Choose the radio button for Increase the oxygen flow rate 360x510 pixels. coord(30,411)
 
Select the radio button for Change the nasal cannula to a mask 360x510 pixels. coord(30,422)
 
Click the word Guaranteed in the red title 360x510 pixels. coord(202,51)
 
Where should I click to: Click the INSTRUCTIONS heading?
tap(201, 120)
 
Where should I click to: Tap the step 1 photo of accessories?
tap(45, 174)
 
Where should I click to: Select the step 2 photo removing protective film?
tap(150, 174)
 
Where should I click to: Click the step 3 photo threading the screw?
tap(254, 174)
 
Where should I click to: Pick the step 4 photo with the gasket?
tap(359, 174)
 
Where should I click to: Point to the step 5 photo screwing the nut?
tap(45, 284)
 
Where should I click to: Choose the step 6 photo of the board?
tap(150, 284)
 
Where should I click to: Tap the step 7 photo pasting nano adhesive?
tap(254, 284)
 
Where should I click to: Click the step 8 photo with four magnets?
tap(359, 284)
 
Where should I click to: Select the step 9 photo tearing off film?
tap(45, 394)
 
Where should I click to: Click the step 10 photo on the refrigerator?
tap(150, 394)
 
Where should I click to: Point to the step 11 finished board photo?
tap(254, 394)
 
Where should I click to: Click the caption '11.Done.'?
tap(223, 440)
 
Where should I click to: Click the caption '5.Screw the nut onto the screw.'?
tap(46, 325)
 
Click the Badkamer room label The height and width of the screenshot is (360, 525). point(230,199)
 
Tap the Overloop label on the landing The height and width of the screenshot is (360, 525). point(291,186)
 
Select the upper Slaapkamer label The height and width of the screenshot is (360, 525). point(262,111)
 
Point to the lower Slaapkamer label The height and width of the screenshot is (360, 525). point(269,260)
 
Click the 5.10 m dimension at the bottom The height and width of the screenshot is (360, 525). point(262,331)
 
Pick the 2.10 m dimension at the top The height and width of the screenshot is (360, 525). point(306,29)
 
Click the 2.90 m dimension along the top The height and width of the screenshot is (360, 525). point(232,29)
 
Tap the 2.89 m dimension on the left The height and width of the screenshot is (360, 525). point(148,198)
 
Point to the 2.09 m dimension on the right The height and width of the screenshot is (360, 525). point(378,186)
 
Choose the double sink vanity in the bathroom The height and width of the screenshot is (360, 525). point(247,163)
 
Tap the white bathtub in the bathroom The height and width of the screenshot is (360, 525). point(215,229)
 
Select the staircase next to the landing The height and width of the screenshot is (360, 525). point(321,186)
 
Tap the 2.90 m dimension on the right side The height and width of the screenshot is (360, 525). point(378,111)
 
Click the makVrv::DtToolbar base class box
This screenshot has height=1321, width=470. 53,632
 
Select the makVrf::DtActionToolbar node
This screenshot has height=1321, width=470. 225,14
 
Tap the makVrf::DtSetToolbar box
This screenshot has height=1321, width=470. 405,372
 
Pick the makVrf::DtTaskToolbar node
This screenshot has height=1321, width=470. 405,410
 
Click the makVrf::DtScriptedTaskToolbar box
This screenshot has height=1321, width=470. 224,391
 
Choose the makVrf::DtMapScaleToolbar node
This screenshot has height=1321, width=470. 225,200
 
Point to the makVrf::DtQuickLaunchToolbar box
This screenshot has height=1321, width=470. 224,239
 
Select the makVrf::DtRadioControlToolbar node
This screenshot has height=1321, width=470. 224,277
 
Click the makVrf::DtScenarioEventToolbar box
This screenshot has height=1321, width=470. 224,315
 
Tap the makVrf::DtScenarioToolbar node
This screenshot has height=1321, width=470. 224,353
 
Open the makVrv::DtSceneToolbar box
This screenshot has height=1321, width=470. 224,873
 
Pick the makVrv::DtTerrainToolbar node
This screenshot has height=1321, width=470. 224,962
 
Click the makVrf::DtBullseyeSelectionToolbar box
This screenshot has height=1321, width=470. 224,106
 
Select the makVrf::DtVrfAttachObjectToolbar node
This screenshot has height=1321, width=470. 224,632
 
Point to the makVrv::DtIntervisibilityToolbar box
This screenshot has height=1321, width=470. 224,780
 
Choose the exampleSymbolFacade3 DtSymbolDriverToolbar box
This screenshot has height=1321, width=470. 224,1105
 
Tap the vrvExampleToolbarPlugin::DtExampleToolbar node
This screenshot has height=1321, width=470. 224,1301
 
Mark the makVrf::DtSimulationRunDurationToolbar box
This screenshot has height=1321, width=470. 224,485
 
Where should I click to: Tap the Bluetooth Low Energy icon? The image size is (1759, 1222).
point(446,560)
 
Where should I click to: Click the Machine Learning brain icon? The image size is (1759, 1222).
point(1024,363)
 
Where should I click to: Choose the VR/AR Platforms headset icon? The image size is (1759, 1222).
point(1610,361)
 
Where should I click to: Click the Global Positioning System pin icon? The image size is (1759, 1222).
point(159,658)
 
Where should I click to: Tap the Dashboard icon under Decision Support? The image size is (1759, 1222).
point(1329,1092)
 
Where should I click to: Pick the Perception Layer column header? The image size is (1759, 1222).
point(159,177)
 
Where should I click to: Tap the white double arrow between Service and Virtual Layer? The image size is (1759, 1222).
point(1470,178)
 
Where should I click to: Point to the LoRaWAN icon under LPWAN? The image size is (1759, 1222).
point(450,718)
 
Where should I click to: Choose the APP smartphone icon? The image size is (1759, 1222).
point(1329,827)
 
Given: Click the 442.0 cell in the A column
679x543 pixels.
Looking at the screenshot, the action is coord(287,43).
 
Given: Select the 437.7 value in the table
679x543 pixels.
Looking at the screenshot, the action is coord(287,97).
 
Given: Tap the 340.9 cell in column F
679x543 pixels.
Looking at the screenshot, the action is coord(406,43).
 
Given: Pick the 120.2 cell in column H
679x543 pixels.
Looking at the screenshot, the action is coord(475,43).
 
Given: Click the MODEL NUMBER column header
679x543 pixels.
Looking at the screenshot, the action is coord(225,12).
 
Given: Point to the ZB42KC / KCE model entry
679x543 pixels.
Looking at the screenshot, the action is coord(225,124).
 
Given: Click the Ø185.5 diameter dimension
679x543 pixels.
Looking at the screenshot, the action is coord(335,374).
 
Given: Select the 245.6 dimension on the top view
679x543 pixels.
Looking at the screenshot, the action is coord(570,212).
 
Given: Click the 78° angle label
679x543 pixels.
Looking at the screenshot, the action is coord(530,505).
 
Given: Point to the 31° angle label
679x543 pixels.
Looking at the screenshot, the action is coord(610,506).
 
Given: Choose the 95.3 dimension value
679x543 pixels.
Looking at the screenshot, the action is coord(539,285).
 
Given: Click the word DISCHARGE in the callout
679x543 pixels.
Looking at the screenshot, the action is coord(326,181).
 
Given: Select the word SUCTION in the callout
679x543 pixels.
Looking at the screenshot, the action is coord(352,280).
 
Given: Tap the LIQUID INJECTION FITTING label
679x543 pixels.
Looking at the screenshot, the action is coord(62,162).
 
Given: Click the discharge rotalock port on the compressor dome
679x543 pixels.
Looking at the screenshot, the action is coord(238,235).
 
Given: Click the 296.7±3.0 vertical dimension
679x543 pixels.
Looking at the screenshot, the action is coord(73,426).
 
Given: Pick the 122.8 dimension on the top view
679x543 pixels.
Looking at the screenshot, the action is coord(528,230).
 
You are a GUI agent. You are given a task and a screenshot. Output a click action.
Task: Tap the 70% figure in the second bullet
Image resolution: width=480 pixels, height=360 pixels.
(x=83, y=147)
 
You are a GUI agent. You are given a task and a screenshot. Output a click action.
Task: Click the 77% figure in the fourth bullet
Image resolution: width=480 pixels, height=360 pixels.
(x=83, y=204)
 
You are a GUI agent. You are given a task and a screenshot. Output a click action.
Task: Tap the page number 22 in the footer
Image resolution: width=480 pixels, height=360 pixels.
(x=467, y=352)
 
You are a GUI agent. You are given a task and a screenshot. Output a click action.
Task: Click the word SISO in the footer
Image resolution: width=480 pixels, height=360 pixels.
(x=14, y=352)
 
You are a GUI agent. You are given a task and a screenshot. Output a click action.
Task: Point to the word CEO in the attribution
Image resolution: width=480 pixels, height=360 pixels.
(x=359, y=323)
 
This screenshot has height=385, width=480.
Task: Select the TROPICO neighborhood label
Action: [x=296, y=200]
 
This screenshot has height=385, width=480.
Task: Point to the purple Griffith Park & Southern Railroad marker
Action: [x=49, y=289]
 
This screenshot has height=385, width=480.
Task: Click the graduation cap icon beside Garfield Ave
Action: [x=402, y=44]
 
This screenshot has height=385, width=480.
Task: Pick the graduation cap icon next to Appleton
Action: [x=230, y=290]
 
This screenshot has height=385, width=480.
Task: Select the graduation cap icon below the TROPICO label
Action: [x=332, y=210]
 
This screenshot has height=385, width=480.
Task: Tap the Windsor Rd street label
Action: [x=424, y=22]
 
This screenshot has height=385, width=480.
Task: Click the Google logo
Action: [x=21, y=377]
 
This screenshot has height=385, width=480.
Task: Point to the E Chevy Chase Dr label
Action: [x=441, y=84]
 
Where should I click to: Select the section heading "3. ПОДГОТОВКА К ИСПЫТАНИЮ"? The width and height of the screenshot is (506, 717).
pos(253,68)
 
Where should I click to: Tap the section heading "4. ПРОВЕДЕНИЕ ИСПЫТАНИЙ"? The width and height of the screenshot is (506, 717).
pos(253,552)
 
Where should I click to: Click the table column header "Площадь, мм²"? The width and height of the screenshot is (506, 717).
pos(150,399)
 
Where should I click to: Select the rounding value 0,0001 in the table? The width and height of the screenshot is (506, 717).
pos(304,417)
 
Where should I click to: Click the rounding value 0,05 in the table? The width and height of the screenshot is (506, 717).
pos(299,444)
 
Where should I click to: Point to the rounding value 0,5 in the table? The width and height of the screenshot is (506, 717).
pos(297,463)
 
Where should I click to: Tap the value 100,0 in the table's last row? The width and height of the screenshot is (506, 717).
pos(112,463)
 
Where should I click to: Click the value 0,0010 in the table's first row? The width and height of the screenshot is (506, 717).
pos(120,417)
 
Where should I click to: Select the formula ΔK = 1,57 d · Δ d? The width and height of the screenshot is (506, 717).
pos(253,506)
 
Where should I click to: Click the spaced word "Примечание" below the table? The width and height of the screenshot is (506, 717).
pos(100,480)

(Task objective): Copy the items above word for word, from the first line of the items through the line that contains "Select the upper".

(Completed exercise):
Choose the radio button for Increase the oxygen flow rate 360x510 pixels. coord(30,411)
 
Select the radio button for Change the nasal cannula to a mask 360x510 pixels. coord(30,422)
 
Click the word Guaranteed in the red title 360x510 pixels. coord(202,51)
 
Where should I click to: Click the INSTRUCTIONS heading?
tap(201, 120)
 
Where should I click to: Tap the step 1 photo of accessories?
tap(45, 174)
 
Where should I click to: Select the step 2 photo removing protective film?
tap(150, 174)
 
Where should I click to: Click the step 3 photo threading the screw?
tap(254, 174)
 
Where should I click to: Pick the step 4 photo with the gasket?
tap(359, 174)
 
Where should I click to: Point to the step 5 photo screwing the nut?
tap(45, 284)
 
Where should I click to: Choose the step 6 photo of the board?
tap(150, 284)
 
Where should I click to: Tap the step 7 photo pasting nano adhesive?
tap(254, 284)
 
Where should I click to: Click the step 8 photo with four magnets?
tap(359, 284)
 
Where should I click to: Select the step 9 photo tearing off film?
tap(45, 394)
 
Where should I click to: Click the step 10 photo on the refrigerator?
tap(150, 394)
 
Where should I click to: Point to the step 11 finished board photo?
tap(254, 394)
 
Where should I click to: Click the caption '11.Done.'?
tap(223, 440)
 
Where should I click to: Click the caption '5.Screw the nut onto the screw.'?
tap(46, 325)
 
Click the Badkamer room label The height and width of the screenshot is (360, 525). point(230,199)
 
Tap the Overloop label on the landing The height and width of the screenshot is (360, 525). point(291,186)
 
Select the upper Slaapkamer label The height and width of the screenshot is (360, 525). point(262,111)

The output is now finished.